Il y a quelques semaines, le Conseil d'Etat a soutenu deux projets de lois qui baissaient les recettes fiscales du canton de manière non négligeable - c'étaient le contre-projet Casatax et la suppression des droits de succession. Le Conseil d'Etat était favorable à ces baisses d'impôts et, aujourd'hui, il est opposé à d'autres baisses parce qu'elles nous sont imposées par Berne... Je considère qu'il s'agit-là d'une forme d'incohérence: on accepte des baisses d'impôts lorsqu'elles sont décidées par le Grand Conseil, mais on les refuse lorsqu'elles nous sont proposées par Berne ! Personnellement, l'argument ne me suffit pas pour refuser des baisses d'impôts auxquelles, de manière générale, nous sommes favorables.

Dernier élément: si le Conseil d'Etat devait rejoindre ce comité, ce serait une façon de ne pas respecter la volonté de ce Grand Conseil, qui à aucun moment n'a souhaité combattre le paquet fiscal et qui, au contraire, s'apprête en commission - je l'espère - à prendre position en faveur de ce paquet. Dans ces conditions, il me paraîtrait étonnant que le Conseil d'Etat ne respecte pas la volonté politique exprimée par le Grand Conseil.

Dans ces circonstances, Mesdames et Messieurs les députés, je vous invite, dans un premier temps, à renvoyer le rapport en commission pour qu'il y soit complété et pour qu'il vous revienne rapidement avec des informations précises quant effets fiscaux du paquet fiscal pour les contribuables genevois.

La présidente. Nous sommes donc saisis d'une demande de renvoi en commission. C'est pourquoi un seul député par groupe peut s'exprimer; les interventions sont limitées à cinq minutes.

Mme Stéphanie Ruegsegger (PDC). Je m'exprimerai sur le renvoi en commission à la fin de mon intervention.

Pour le groupe démocrate-chrétien, a priori le paquet fiscal ou ce qui n'était à l'origine pas encore un paquet était quelque chose de tout à fait défendable. Je vous rappelle que les Chambres fédérales ont commencé par travailler sur trois projets distincts: tout d'abord l'imposition du couple et de la famille, qui n'était pas acceptable dans la forme actuelle et qui doit effectivement être revue puisque, aujourd'hui, les couples mariés sont pénalisés par rapport aux concubins; les droits de timbre et de négociation, au sujet desquels les mesures sont déjà en vigueur et également bienvenues pour notre économie, notamment pour la place financière genevoise; enfin, le volet immobilier qui nous semble également pertinent - peut-être pas sous la forme qui a été choisie, mais il est en tout cas pertinent de s'interroger sur la survivance d'une spécificité et d'une étrangeté suisse, à savoir l'imposition de la valeur locative qui pénalise les propriétaires et l'accession à la propriété.

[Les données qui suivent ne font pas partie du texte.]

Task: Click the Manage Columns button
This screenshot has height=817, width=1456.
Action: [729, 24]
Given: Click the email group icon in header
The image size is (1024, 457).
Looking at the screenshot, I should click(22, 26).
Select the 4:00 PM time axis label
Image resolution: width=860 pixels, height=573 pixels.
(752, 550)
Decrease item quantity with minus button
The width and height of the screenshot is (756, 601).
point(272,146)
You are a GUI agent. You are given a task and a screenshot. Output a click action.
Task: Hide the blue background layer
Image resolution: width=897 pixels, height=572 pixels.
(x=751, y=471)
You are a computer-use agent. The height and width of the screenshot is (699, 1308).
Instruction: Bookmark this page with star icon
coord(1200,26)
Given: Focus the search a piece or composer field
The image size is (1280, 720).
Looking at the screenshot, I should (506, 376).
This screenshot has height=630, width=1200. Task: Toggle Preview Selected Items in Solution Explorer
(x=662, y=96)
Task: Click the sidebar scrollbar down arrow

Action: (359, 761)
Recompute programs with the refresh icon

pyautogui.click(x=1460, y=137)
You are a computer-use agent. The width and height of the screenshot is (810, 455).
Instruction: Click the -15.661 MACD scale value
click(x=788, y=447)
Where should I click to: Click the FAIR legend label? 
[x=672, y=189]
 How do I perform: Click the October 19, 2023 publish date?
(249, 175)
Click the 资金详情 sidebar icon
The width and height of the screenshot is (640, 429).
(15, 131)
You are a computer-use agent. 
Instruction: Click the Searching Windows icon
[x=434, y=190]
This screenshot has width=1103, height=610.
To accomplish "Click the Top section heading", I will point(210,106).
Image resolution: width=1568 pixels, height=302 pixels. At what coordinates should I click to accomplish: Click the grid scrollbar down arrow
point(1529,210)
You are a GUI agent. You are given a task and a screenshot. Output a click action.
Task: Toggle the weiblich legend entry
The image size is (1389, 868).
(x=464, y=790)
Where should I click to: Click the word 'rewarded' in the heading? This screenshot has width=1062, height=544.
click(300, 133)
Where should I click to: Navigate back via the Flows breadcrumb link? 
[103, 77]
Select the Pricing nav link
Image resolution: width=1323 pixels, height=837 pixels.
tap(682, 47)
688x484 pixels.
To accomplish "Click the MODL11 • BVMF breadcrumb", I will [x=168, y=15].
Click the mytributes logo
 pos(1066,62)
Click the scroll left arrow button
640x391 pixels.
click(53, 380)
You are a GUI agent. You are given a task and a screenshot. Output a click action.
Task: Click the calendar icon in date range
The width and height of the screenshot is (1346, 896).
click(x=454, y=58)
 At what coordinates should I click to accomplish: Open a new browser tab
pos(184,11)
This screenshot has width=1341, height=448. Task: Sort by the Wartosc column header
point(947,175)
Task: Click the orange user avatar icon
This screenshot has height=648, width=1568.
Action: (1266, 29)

Mais voilà, de trois projets qui étaient a priori défendables, les Chambres fédérales, dans l'effervescence d'une période préélectorale, ont souhaité en faire un paquet, qui n'est malheureusement pas digeste. Les Chambres ont malheureusement bâclé leurs travaux. La situation, à l'issue... (Brouhaha.)

Je vous remercie, Messieurs les libéraux, de bien vouloir écouter; je vous rappelle la charte que vous avez également signée: Merci !

Une voix. Bravo ! (Applaudissements. L'oratrice est interpellée.)

Mme Stéphanie Ruegsegger. Tu ne l'as peut-être pas signée, mais je t'engage à le faire !

Suite aux élections fédérales, le Conseil fédéral transmet un message pour le moins confus quant à ce paquet fiscal. Puisque les Chambres l'avaient voté, le Conseil fédéral nous a annoncé dans un premier temps que certes le peuple voterait le 16 mai sur ce paquet, mais il proposait de revenir sur le volet immobilier après cette date, ce qui n'est pas acceptable.

Ensuite, le Conseil fédéral dans sa nouvelle composition est revenu sur cette décision. L'épisode récent de la progression à froid jette encore un peu plus de flou sur cet objet. Cette question a simplement été oubliée lors des travaux en commission; le Conseil fédéral entend réparer ce problème, mais de façon partielle puisque ce ne serait pas dès l'entrée en vigueur des mesures prévues dans le paquet fiscal. Par conséquent, au niveau fédéral déjà, il est difficile d'y voir clair !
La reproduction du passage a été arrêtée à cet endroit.